With debugging on the script takes 3 minutes 20 seconds to do the lookups, and disabling debugging output seems to save about 20 seconds.
Bottom Line: 3 minutes isn’t bad, but from the 2nd try we know there’s a more efficient way.
adns-python’s nearly complete lack of documentation scared me away at first, but with a little toying around in ipython its pretty straightforward. Its just a “sudo apt-get install python-adns” away in Debian Sid.
Download try4.py and execute it with “
time python try4.py“.
As always you can turn off debugging messages easily.

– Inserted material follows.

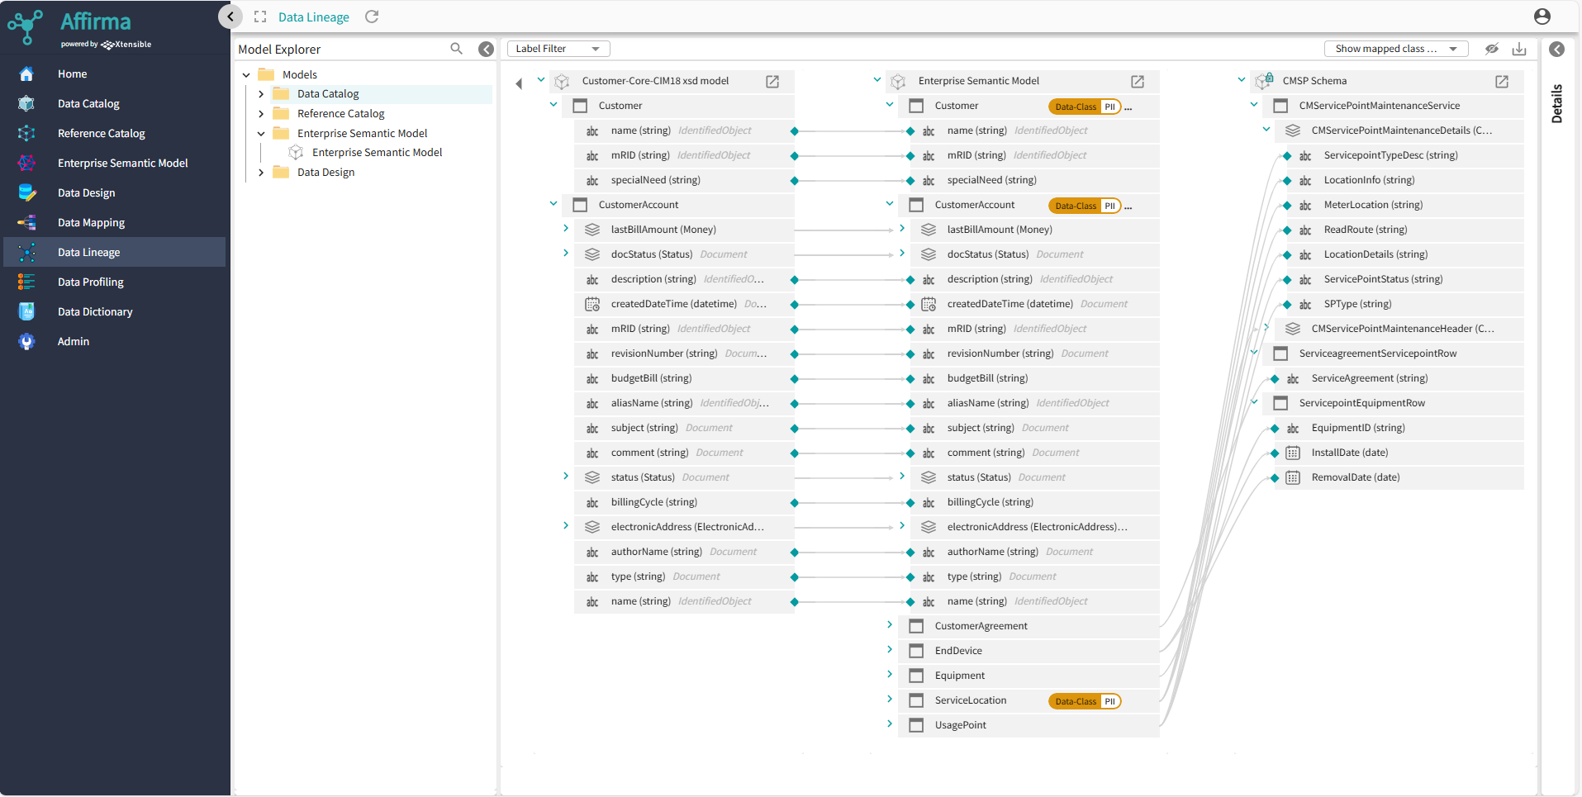Image resolution: width=1582 pixels, height=797 pixels.
Task: Open Customer-Core-CIM18 xsd model in new view
Action: [x=772, y=81]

However, even with debugging on this script completes in a little over 20 seconds.
Using a callback instead of the while loop starting on line 15 would be preferable, but I didn’t see how to use callbacks in the version of adns-python I was using. Callbacks would also introduce the need to lock
data before adding IPs to it.
Bottom line: No threads. No locks. Less code. Good performance. We have a winner!
Some random things I learned while doing all of this:
- The bottleneck for DNS lookups is the timeout. Failed lookups will wait multiple seconds before timing out while successful DNS queries will return results in a fraction of a second.
- Python threading is not worthless because of the GIL. It will be interesting to see where experiments in Python concurrency lead, but I don’t see the GIL as a limiting factor for Python.
- Because of the GIL I may not have need to lock around my variables. This could have improved performance, but I wanted to write the code using the correct principles. I would hope you could port these examples to another language and get similar results.
- It’s hell to post code in WordPress. I thought installing a code formatting plugin would help, but it doesn’t seem to stop WordPress from mangling my whitespace randomly.
Aug 1st, 2010 – Update: Disabled comments on this post as it seems to attract a disproportionate amount of spam.